I think the basic reason is that the "Jewish translations" (into English, anyways) are fairly recent, historically. (I'm sure BananaBrain will correct when I go astray..)
To understand the Torah, it's taught in Hebrew - no need to translate - to study it, you learnt Biblical Hebrew. (As you would for the rest of the 'Old Testament' - the histories, prophets & psalms) To study the commentaries, you'd use Hebrew or Aramaic (I think - I have enough trouble transliterating Hebrew & haven't gotten into it in depth) - because that's what they were written in. You want to study it, learn the language.
That's been less the case in Christianity, which has used Latin as a sacred language for most of its existence. Therefore, translations of the Hebrew scripture were needed - primarily into Latin. When the Protestant idea of studying the Bible *yourself* rather than the Catholic/Orthodox version of relying on a learned intermediary caught on, the translations started into all the other languages.
More recently, Judaism has started to move (in some groups) away from the emphasis on needing to know Hebrew to read the Torah, and more translations have arisen.
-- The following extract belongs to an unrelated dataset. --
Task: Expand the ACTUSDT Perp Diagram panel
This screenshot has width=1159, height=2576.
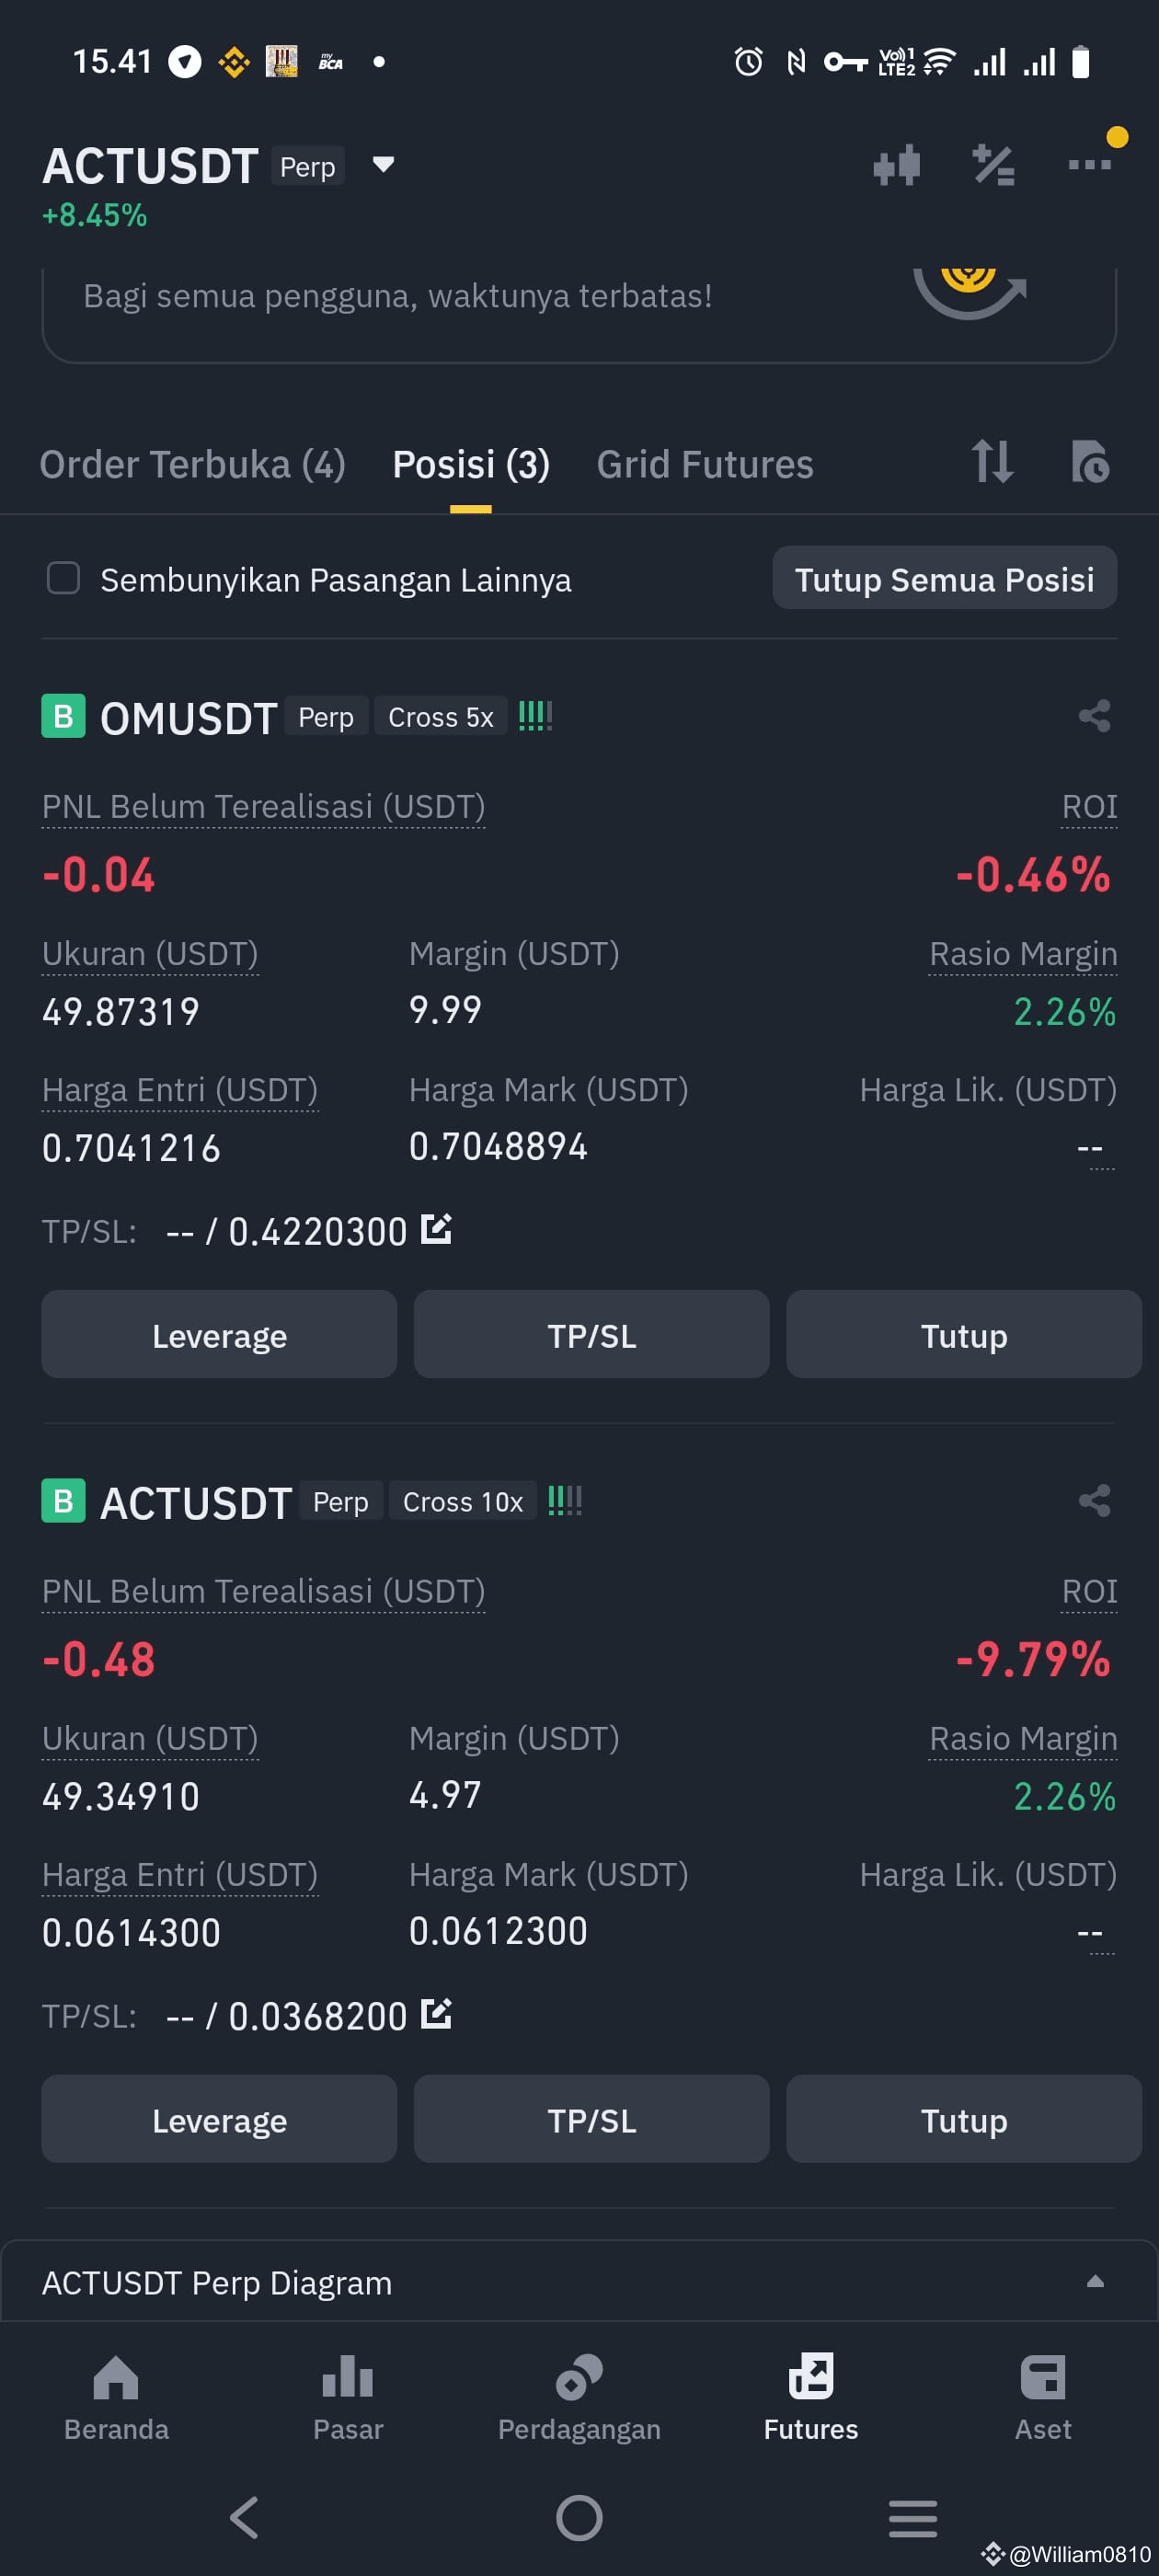Action: (1095, 2282)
I may be wrong, but I think it is a very modern (relatively - late 1800s CE on?) phenomenon. Since the more recent translations (e.g. JPS) have been direct (versus some of the Christian versions which came via the Latin Vulgate), they're possibly more accurate.
And to add to the mix, which books are *in* the set differ as well - Torah is Torah, but some of the other books differ between Christian groups. AFAIK there's not a batch of worries in Judaism about what's Apocryphia or not.